Häufig kommen in Apotheken für primäre Aufzeichnungen Tabellenkalkulationsprogramme wie Excel zum Einsatz. Diese Praxis kann nach Meinung der Finanzverwaltung nur beibehalten werden, wenn zusätzliche Maßnahmen ergriffen werden, um dem Grundsatz der Unveränderlichkeit gerecht zu werden. Das bezieht sich sowohl auf die Eintragungen ins Kassenbuch als auch auf die elektronisch erzeugten zugrunde liegenden Einzelaufzeichnungen (Einzelkassenzeile).
Internes Kontrollsystem (IKS) und Datensicherheit
Unter dem Begriff IKS fordert die Finanzverwaltung, dass der Steuerpflichtige sein Datenverarbeitungssystem gegen Verlust sichert und vor unberechtigten Eingaben sowie Veränderungen schützt, zum Beispiel durch Zugangs- und Zugriffsberechtigungen sowie deren Kontrollen. Werden keine geeigneten Maßnahmen ergriffen, um den Anforderungen gerecht zu werden, und können deswegen Daten, Datensätze oder elektronische Unterlagen nicht mehr vorgelegt werden, so ist die Buchführung formell nicht mehr ordnungsmäßig. Das eröffnet dem Prüfer die Möglichkeit der Hinzuschätzung.

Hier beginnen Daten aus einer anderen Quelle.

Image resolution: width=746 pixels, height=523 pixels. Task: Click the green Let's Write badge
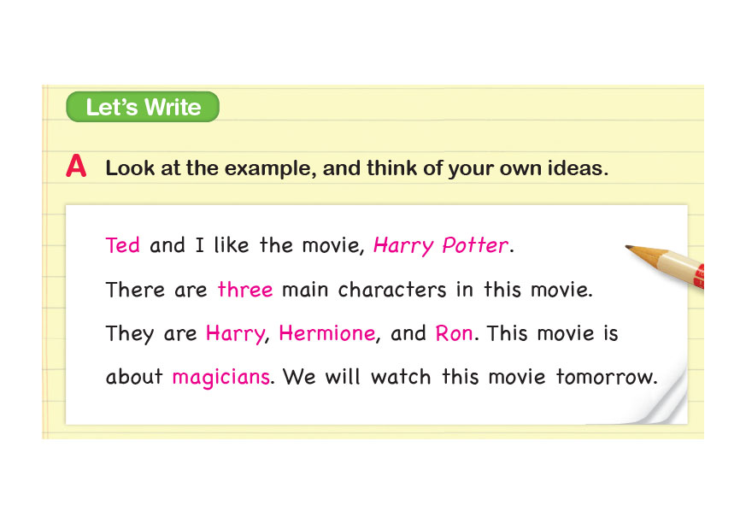tap(143, 108)
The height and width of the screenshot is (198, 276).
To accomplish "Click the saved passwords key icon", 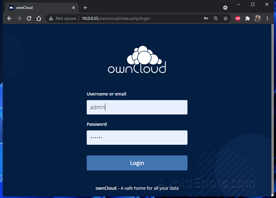I will (x=206, y=18).
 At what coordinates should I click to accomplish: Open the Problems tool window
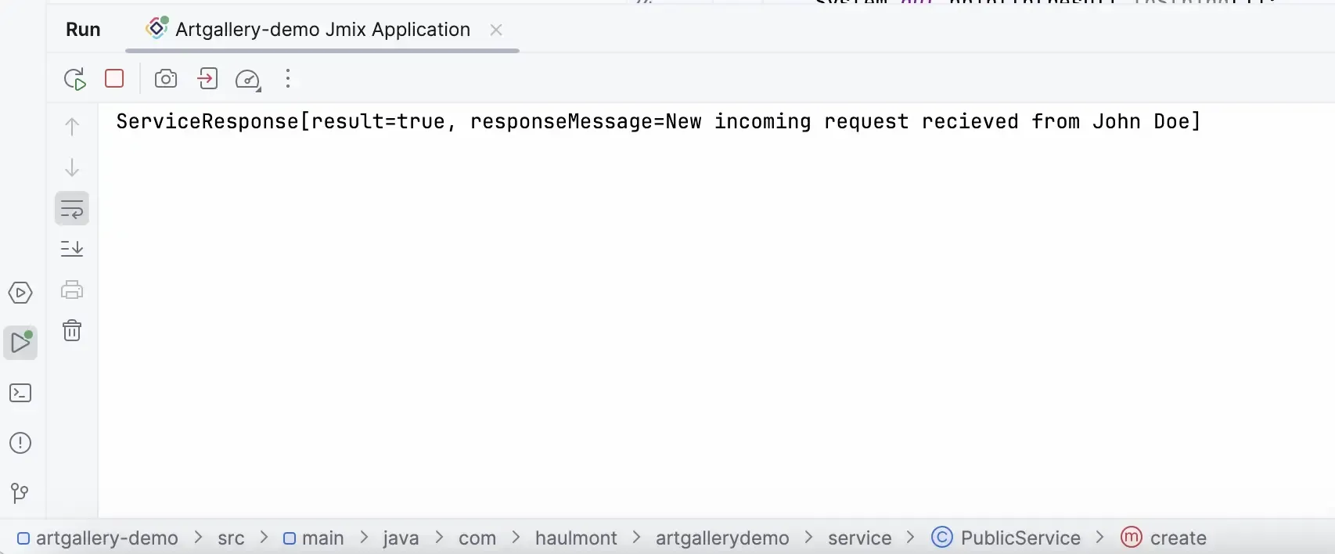[20, 443]
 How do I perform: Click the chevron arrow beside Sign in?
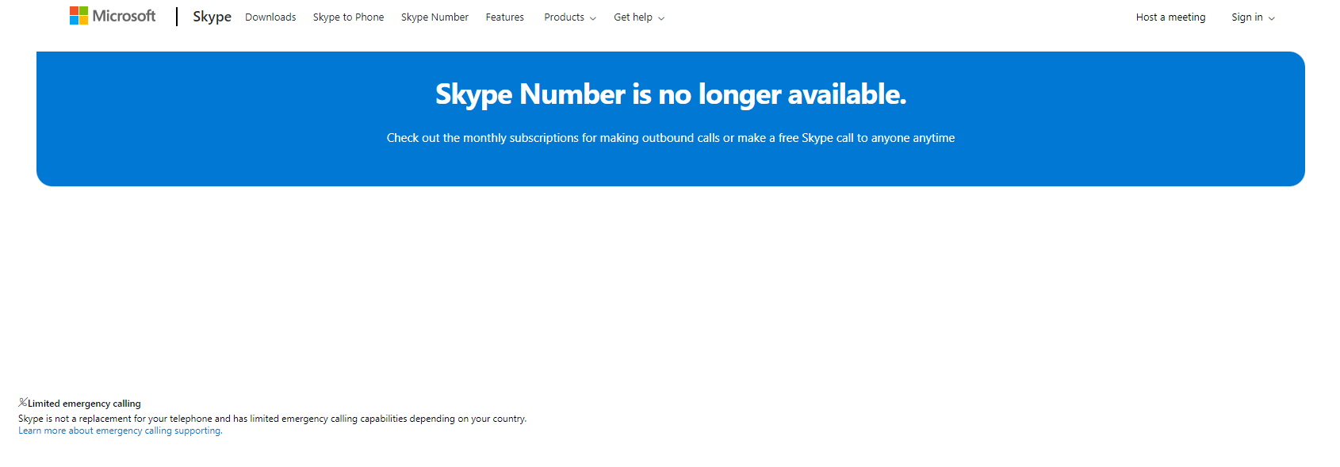pyautogui.click(x=1272, y=18)
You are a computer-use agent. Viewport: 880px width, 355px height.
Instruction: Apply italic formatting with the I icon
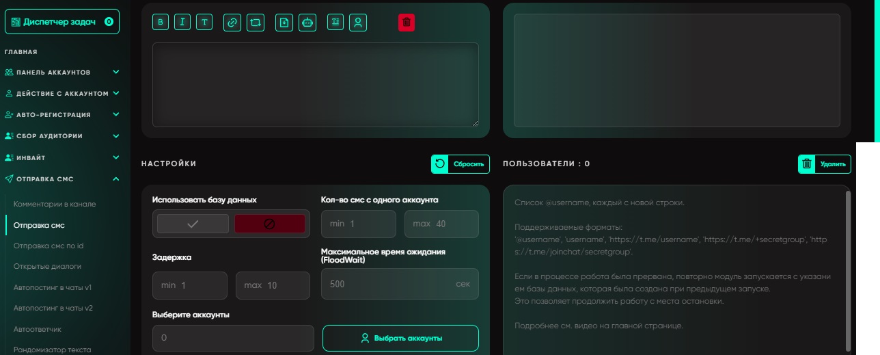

Das IKS und die Vorgehensweise zur Datensicherung sind in einer Verfahrensdokumentation zu beschreiben, die ebenfalls gemäß GoBD gefordert ist.
Anforderungen an die Aufbewahrung
Elektronische Daten und Dokumente sind in ihrem originären Format aufzubewahren. Halten Sie Daten in dem Format vor, in dem sie empfangen oder erzeugt wurden. Eine Umwandlung in ein anderes Format ist nur dann zulässig, wenn die maschinelle Auswertbarkeit nicht eingeschränkt wird und keine inhaltlichen Änderungen vorgenommen werden.
Nach bestimmten Vorgaben nachträglich digitalisierte Unterlagen können vernichtet werden, wenn eine ordnungsgemäße Aufbewahrung der digitalisierten Form sichergestellt ist und keine steuer- oder außersteuerlichen Vorschriften (z. B. BtMG, ApBetrO) die Aufbewahrung im Original fordern.
Zusammenfassung: Die GoBD und weitere zu erwartende Vorschriften seitens der Finanzverwaltung werden in Zukunft stärker den Alltag in den Apotheken prägen. Apotheker sollten zeitnah eine Bestandsaufnahme zur Umsetzung der Anforderungen der GoBD in ihrer Apotheke machen und ähnlich dem QM-System dafür sorgen, dass der „Apothekenalltag“ für steuerliche Belange dokumentiert wird. Das betrifft insbesondere auch die elektronischen Daten. Verantwortlichkeiten sind festzulegen und ein internes Kontrollsystem ist zu etablieren, um so „betriebsprüfungsfit“ zu sein.